> _Given exercise A_: In the forum thread on traction engine plans, rewrite the post beginning "Hello Iain , are these plans" as a short list that keeps its main facts.

-- Start Document section --

# 1960s AJ Every Plans for 1 1/2" Scale "Burrell"Traction Engine



## Iain Saker (Jan 18, 2020)

I found a set of plans at home that my Father bought in 1966. They are six pages of drawings by AJ Every of a F Stone design for a 1 1/2" scale model of a Burrell engine.
My Father is still alive but, at 80 years old, concedes he may not get round to making this now!
Are these plans likely to be of interest to anyone?


----------



## marsh_boy (Feb 24, 2020)

I would love to see the plans


----------



## William May (Apr 19, 2020)

Iain Saker said:


> I found a set of plans at home that my Father bought in 1966. They are six pages of drawings by AJ Every of a F Stone design for a 1 1/2" scale model of a Burrell engine.
> My Father is still alive but, at 80 years old, concedes he may not get round to making this now!
> Are these plans likely to be of interest to anyone?View attachment 113449


I would also be interested in the plans! "[email protected]"


----------



## abby (Apr 20, 2020)

Hello Iain , are these plans for the Burrell "devonshire" single crank compound engine , I would also be interested in copies if available.
My father started building this engine back in the 1960's , the castings were also available from Fred Stone.
The engine was about half built before his death aged 89 , unfortunately the drawings have been lost.
Dan.


----------



## Richard Hed (May 20, 2020)

-- End Document section --
-- Start Supplied records --

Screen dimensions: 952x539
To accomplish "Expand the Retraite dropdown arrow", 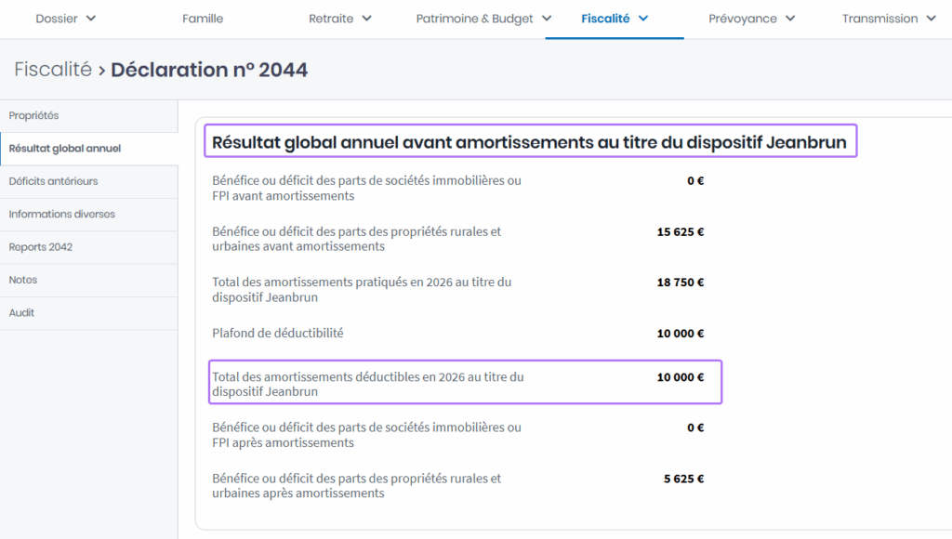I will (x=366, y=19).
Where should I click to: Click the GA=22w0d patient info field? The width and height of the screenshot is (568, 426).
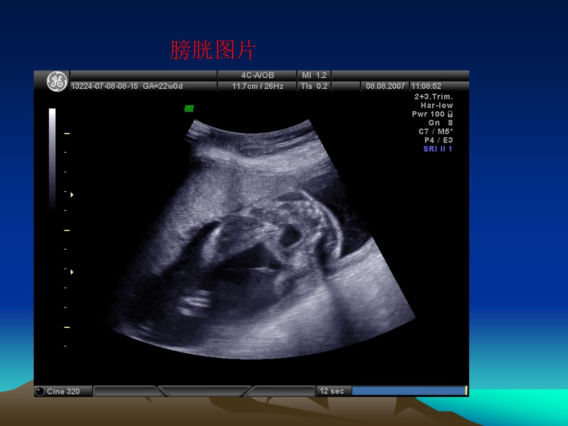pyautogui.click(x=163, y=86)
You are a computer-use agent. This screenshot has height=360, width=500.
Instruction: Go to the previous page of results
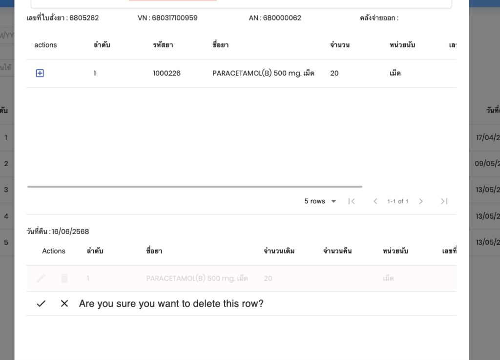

-- End Supplied records --
-- Start Supplied records --

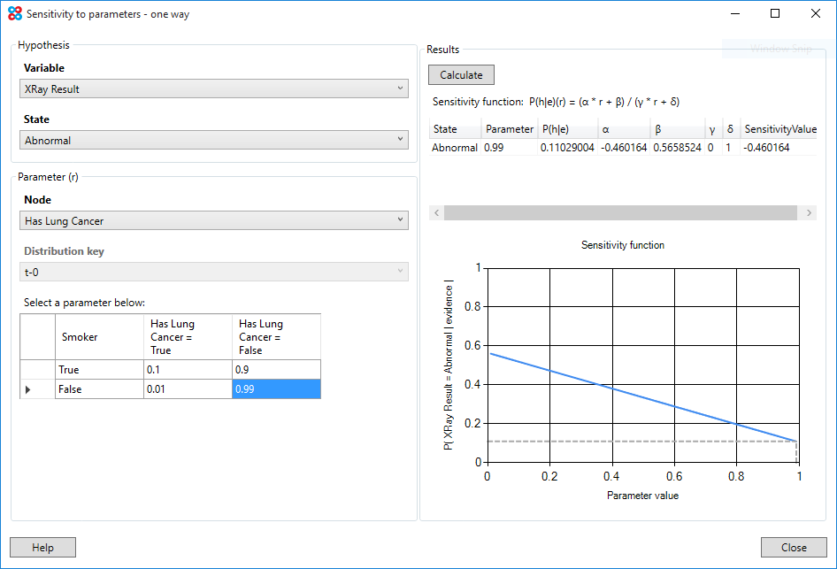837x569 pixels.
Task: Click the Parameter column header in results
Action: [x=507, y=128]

-- End Supplied records --

> _Given exercise B_: Find each line in the rows that contains the string "screenshot", and copy those lines out.

> _Complete response A_:
- Asks whether the plans are for the Burrell "devonshire" single crank compound engine, and would like copies if available.
- The writer's father started building this engine in the 1960s; castings were also available from Fred Stone.
- The engine was about half built when he died aged 89, and the drawings have been lost.
- Signed "Dan."

> _Complete response B_:
Where should I click to: Click the GA=22w0d patient info field? The width and height of the screenshot is (568, 426).
You are a computer-use agent. This screenshot has height=360, width=500.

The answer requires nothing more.